Stopped dados by hand

Well every blog needs a first post and I guess mine is going to be on stopped dados cut by hand. My wife wants some coat hooks by the front door and once I have time I plan on building a large Arts & Crafts style entry mirror complete with hooks but in the meantime I decided to use some plain sawn white oak a friend gave me when he moved to London to build a small shelf with 4 hooks underneath. Since across grain glue joint are inherently weak I decided to use a stopped dado for the support piece, the first ones I have ever cut by hand.

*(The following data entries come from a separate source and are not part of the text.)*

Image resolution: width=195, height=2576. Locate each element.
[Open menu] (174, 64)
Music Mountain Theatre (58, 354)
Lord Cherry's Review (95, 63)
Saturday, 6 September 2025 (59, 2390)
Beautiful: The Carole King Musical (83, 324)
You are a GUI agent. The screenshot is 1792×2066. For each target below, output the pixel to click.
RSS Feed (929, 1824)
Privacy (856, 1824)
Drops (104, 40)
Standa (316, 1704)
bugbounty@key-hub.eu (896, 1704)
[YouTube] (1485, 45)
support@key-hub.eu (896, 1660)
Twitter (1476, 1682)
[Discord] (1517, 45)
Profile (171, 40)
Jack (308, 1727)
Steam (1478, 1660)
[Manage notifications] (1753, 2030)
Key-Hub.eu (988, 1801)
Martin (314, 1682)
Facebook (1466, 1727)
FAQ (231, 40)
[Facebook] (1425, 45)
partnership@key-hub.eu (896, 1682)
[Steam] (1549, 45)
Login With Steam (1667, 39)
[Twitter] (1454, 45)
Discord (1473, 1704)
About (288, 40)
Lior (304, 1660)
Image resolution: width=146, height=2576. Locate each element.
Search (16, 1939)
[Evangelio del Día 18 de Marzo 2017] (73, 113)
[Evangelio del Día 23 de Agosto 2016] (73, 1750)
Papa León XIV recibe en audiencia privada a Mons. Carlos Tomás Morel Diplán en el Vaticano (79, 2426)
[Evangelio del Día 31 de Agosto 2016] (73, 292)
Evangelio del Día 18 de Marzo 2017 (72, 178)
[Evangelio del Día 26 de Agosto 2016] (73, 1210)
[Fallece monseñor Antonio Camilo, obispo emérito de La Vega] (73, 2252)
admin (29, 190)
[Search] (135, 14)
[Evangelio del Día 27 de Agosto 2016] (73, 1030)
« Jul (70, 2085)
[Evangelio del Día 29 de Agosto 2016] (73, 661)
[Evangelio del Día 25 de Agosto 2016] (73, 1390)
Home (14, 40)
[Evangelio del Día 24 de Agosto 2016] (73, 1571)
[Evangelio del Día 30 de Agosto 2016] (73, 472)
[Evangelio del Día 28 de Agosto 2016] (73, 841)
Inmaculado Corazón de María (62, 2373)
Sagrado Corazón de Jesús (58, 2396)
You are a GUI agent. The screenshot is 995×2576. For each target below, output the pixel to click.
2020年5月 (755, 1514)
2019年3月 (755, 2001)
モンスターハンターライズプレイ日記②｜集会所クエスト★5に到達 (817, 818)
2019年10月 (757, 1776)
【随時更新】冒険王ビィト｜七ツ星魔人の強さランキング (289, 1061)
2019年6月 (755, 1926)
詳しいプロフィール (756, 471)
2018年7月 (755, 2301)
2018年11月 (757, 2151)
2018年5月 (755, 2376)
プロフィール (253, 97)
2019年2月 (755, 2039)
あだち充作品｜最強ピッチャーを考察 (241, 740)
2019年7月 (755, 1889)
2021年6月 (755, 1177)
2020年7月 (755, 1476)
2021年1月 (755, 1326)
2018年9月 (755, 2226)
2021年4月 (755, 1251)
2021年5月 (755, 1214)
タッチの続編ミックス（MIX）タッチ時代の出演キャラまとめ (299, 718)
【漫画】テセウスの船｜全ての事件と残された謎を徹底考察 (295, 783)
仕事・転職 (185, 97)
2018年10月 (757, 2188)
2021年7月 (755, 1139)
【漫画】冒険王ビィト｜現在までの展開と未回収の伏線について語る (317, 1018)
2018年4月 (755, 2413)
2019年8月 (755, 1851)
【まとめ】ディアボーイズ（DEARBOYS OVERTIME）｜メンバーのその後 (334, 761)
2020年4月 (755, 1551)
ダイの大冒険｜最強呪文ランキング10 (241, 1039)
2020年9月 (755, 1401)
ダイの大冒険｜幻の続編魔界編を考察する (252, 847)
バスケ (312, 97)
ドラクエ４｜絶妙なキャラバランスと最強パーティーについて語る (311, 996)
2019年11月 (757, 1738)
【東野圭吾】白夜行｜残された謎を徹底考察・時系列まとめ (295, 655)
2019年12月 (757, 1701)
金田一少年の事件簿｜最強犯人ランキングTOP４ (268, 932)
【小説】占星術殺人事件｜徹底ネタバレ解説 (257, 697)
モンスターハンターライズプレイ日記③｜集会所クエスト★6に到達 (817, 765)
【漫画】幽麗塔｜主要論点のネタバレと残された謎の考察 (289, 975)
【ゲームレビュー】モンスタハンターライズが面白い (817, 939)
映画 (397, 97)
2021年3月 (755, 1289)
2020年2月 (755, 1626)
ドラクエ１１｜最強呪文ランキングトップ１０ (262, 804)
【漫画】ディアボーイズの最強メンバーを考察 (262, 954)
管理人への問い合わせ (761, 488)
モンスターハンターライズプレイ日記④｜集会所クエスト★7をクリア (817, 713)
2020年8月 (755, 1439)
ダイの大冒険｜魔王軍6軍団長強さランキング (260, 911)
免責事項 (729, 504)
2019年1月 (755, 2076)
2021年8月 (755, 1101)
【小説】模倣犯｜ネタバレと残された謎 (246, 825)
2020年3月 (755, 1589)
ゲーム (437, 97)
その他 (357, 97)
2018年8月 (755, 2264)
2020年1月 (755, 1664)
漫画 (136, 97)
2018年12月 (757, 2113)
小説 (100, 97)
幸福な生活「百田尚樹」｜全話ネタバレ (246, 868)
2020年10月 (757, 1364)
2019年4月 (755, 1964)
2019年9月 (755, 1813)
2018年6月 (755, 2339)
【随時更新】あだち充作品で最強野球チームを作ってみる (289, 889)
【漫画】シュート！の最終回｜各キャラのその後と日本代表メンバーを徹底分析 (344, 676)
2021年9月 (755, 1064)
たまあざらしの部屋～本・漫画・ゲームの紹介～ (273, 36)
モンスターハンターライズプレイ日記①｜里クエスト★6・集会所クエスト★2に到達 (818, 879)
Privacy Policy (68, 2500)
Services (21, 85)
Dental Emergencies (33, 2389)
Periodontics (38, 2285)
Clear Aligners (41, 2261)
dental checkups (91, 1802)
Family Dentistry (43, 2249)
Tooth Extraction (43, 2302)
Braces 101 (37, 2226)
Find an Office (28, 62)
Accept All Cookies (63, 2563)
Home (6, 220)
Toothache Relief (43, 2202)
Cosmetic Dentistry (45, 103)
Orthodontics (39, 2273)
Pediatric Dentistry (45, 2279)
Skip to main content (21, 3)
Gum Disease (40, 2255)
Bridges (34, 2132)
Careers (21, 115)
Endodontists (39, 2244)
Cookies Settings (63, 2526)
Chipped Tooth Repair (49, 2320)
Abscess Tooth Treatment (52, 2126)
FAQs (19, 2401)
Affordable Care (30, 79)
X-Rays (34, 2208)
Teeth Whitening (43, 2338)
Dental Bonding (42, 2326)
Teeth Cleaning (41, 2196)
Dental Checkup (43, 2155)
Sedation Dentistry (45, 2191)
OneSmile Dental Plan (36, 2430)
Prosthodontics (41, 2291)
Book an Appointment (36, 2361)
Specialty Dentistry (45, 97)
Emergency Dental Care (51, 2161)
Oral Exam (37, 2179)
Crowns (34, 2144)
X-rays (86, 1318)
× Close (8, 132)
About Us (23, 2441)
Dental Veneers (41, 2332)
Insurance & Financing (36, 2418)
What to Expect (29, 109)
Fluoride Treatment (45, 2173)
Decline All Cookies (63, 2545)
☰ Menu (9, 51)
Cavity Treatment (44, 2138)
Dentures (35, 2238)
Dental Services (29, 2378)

First I used my marking knife to define the edges of the cut and chopped out a relief hole at the end of the dado using my chisel. I saw this on an episode of the Woodwright Shop devoted to tapered sliding dovetails and I figured it would work for dadoes as well. The relief hole gives the end of the saw a place to go so you can saw all the way to the bottom of the dado without the need to over-cut.


I then cut a notch at the edge of the board for the saw blade to make the cut easier to start unfortunately I channeled my inner Roy Underhill and sliced my finger open in the process.

   IMG_0083 IMG_0084

Now it was just a simple process of starting the saw cut at the notch and working along my marking line until the tip of the saw rested within the relief hole, then I kept the saw vertical as a cut down to depth.

IMG_0085 IMG_0086

Now I zip out most of the waste with a sharp chisel and adjust the depth with my Vertias router plane (with a pointed blade since this is cross grain).


After way more chisel cleanup than I would like the piece fit pretty well. Ill share some pictures of the finished shelf in a later post.